> [DATASET RECORDS]
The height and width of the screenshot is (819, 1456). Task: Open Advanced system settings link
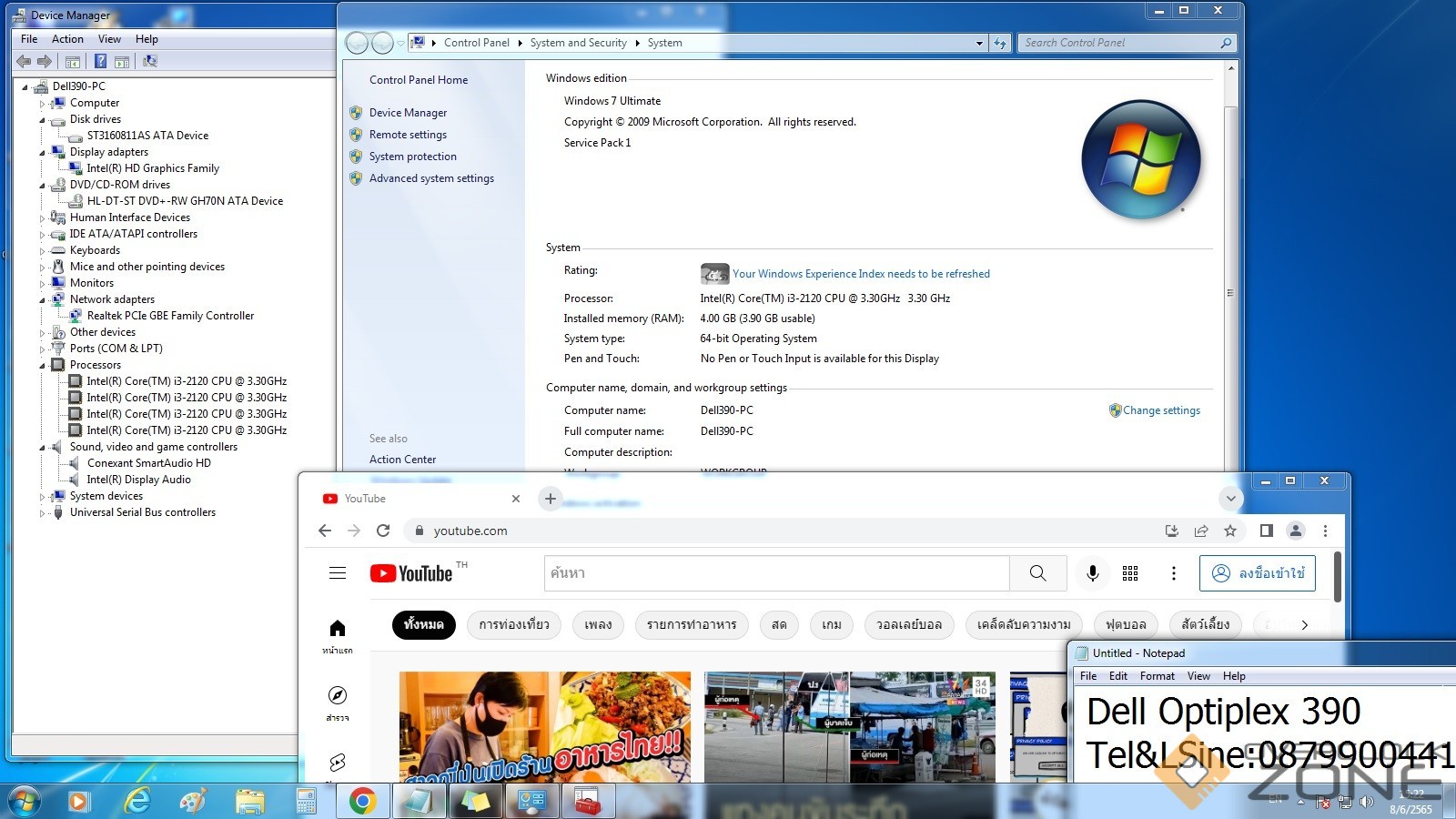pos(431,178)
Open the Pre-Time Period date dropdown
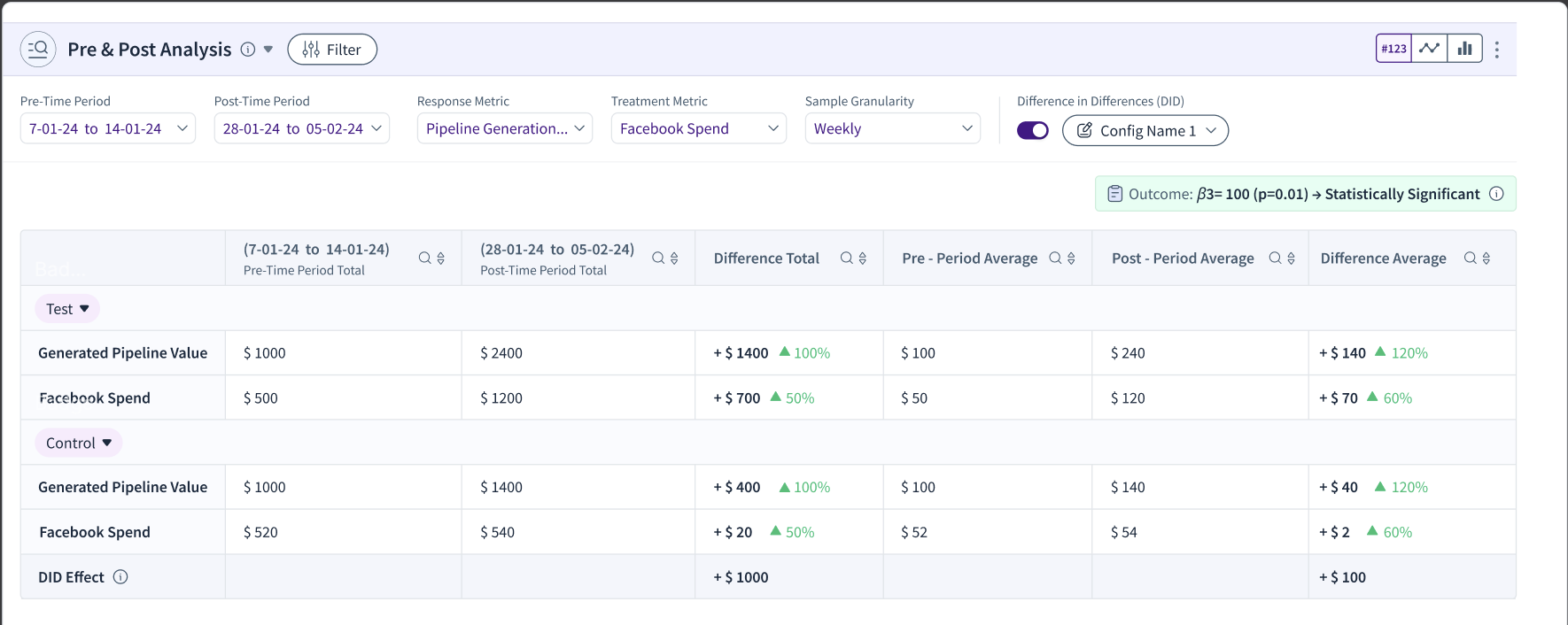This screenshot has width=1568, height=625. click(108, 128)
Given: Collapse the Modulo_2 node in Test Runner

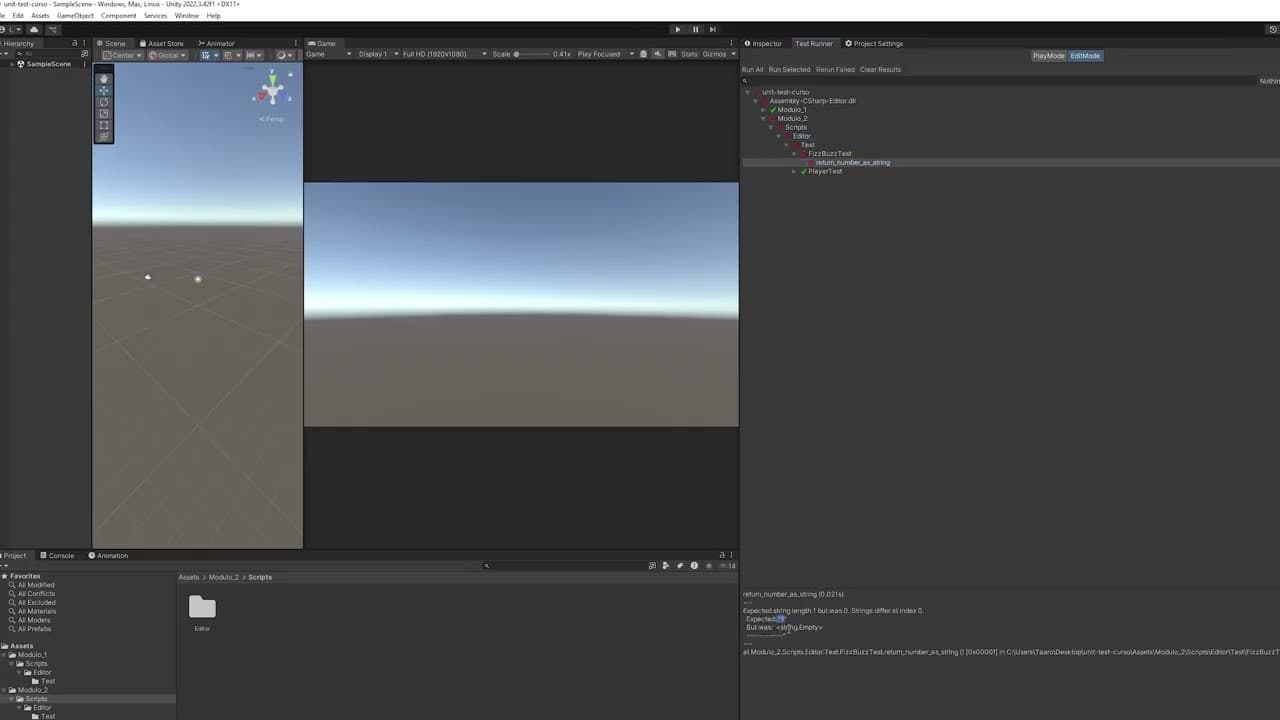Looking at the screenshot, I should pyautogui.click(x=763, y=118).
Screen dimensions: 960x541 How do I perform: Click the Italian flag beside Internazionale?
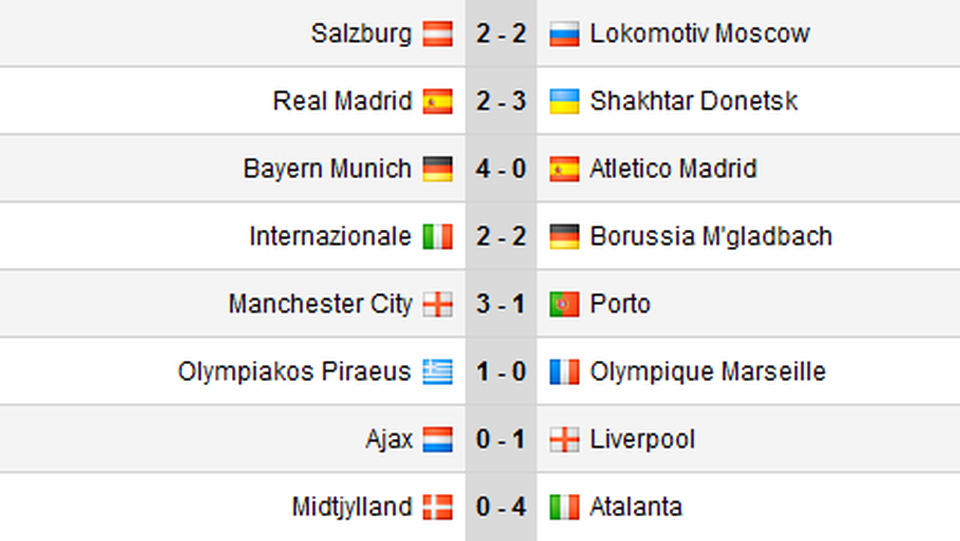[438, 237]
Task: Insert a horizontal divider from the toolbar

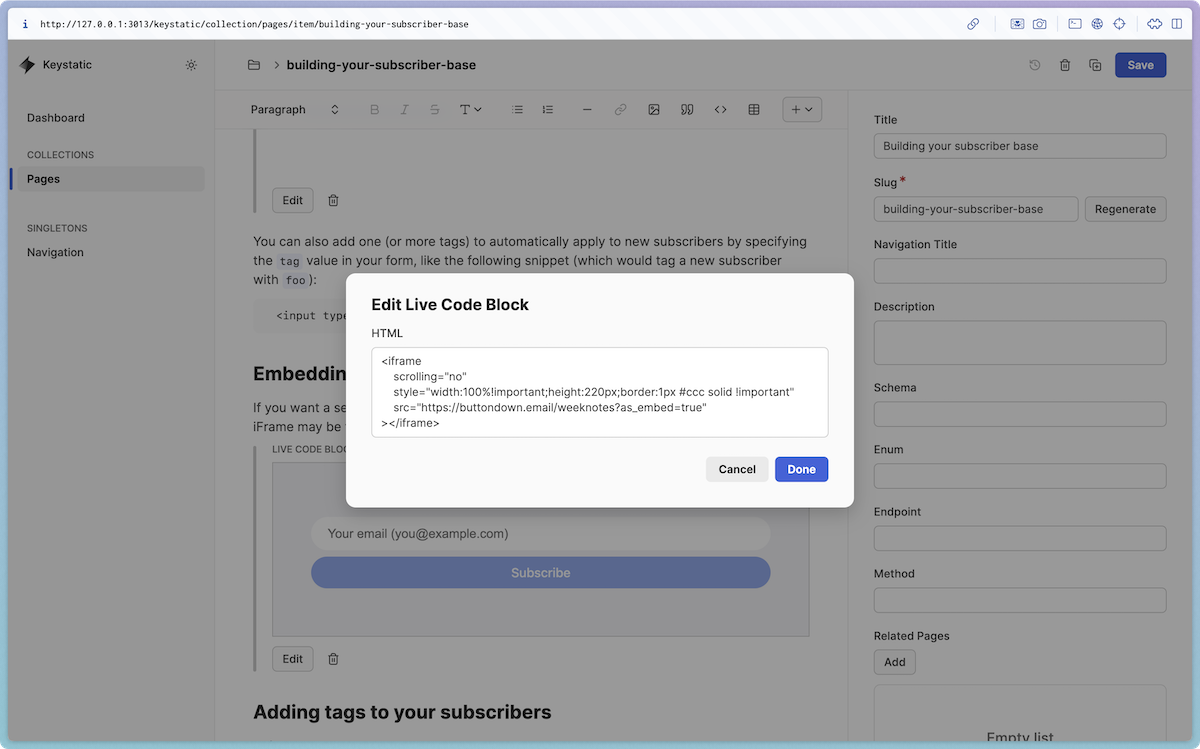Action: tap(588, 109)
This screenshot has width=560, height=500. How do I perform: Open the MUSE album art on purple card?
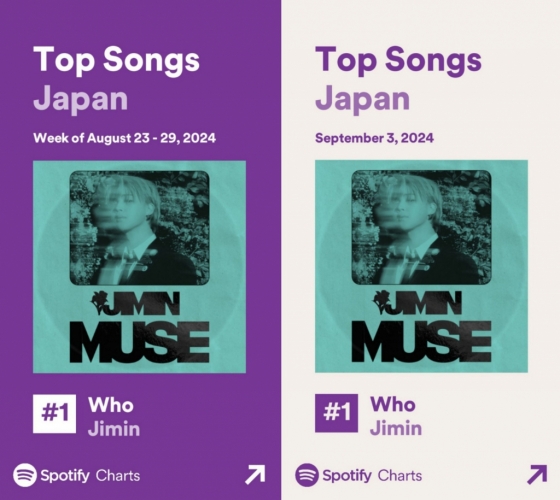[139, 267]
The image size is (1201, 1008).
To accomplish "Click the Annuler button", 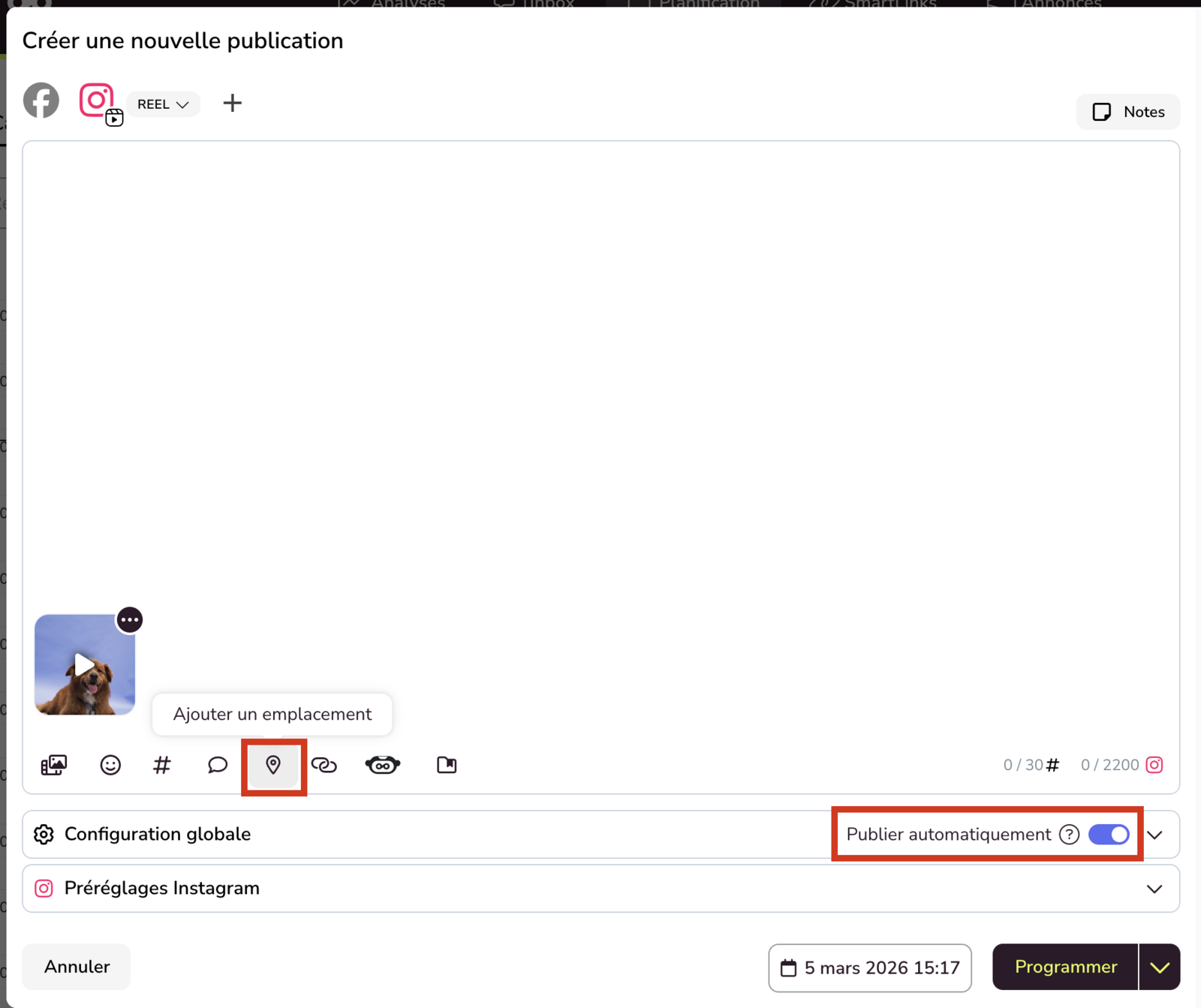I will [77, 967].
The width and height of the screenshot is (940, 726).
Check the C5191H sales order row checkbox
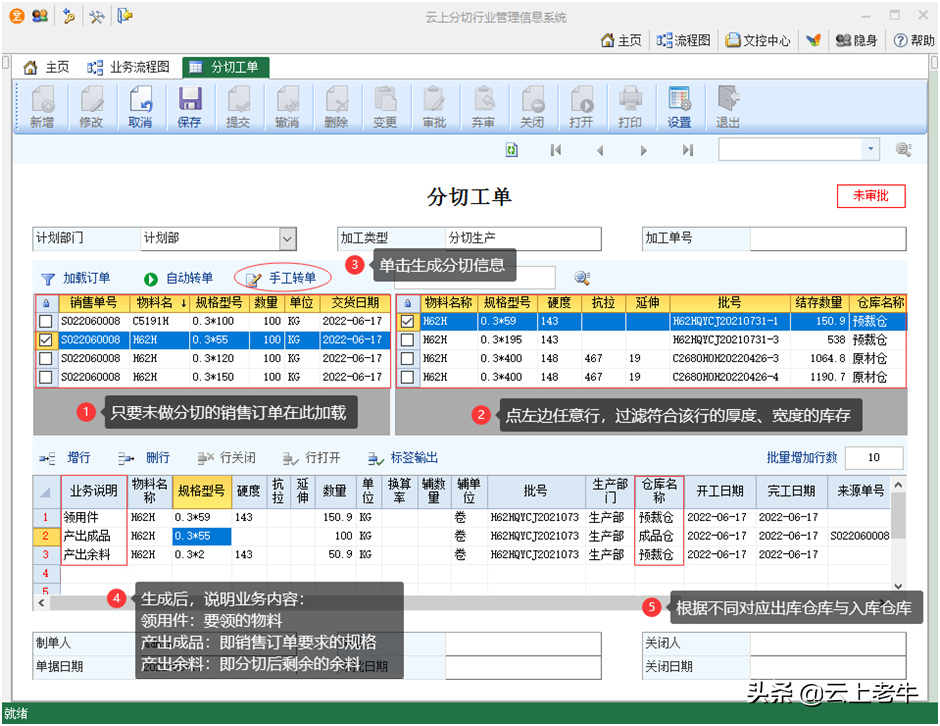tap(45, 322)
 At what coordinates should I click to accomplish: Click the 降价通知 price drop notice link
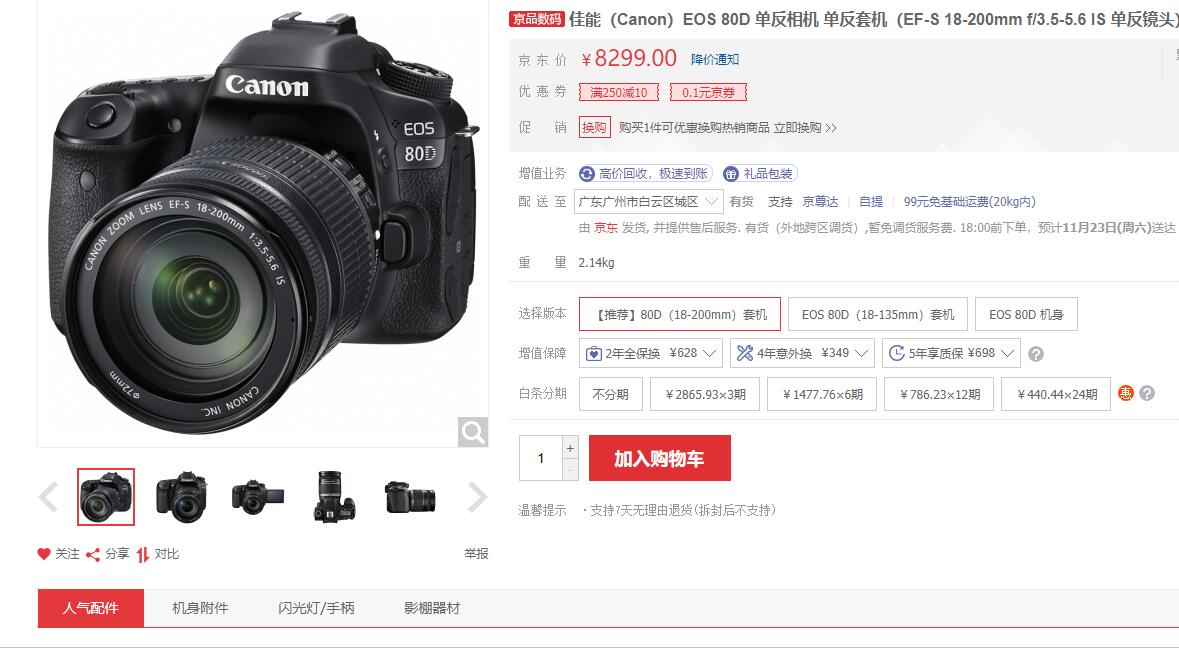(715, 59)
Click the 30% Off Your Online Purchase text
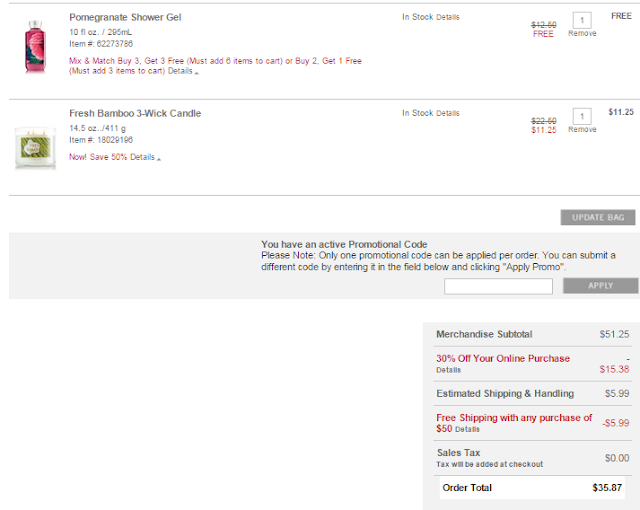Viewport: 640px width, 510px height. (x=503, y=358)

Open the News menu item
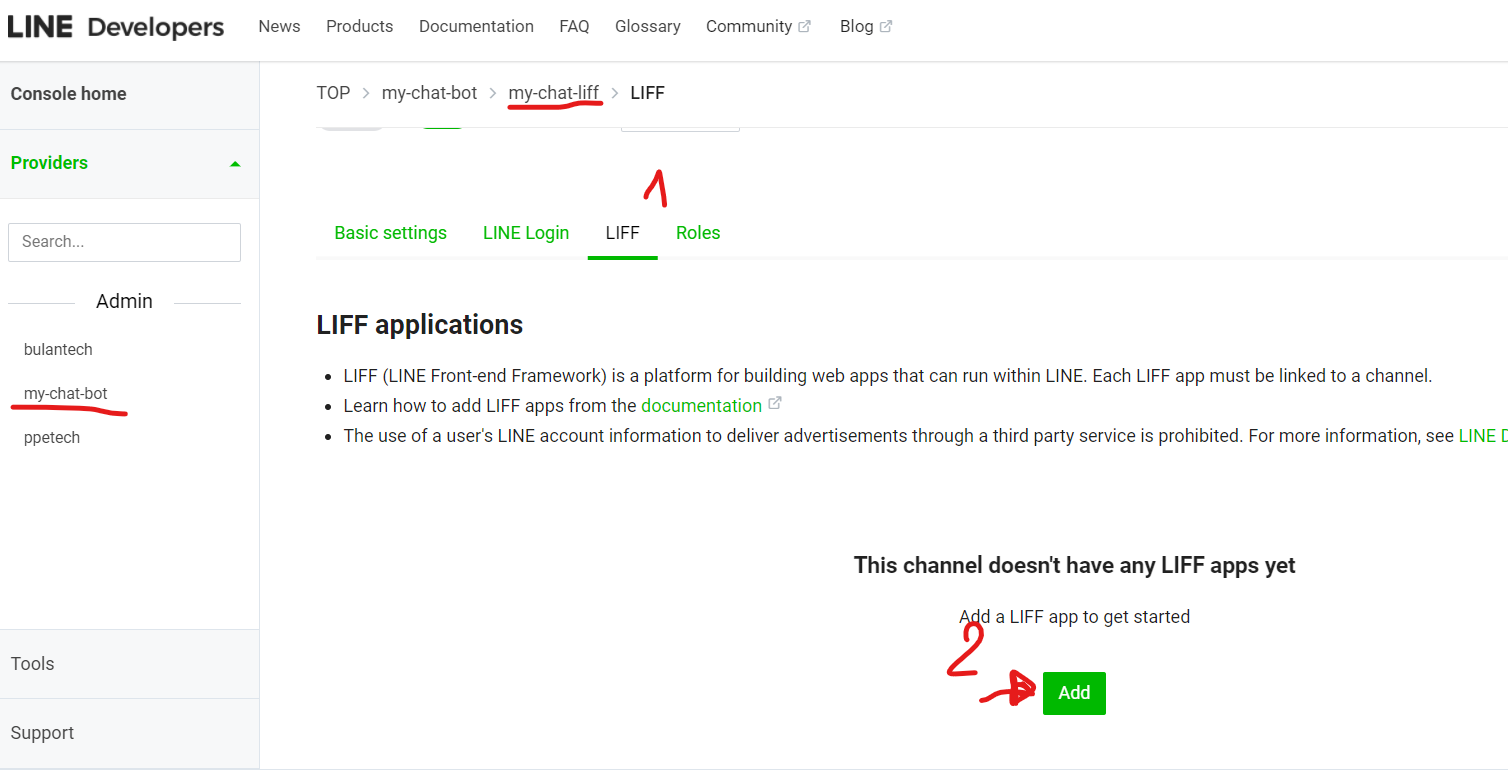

> [WORK REQUIRED]
All lines from the one holding "The width and" through the last line of the records need to be copied exactly, both ends included, and the pictures left behind.

> [SOLUTION FOR THIS TASK]
The width and height of the screenshot is (940, 726).
Check the C5191H sales order row checkbox
tap(45, 322)
 At what coordinates should I click to accomplish: Click the 降价通知 price drop notice link
(715, 59)
Click the 30% Off Your Online Purchase text
Viewport: 640px width, 510px height. (x=503, y=358)

Open the News menu item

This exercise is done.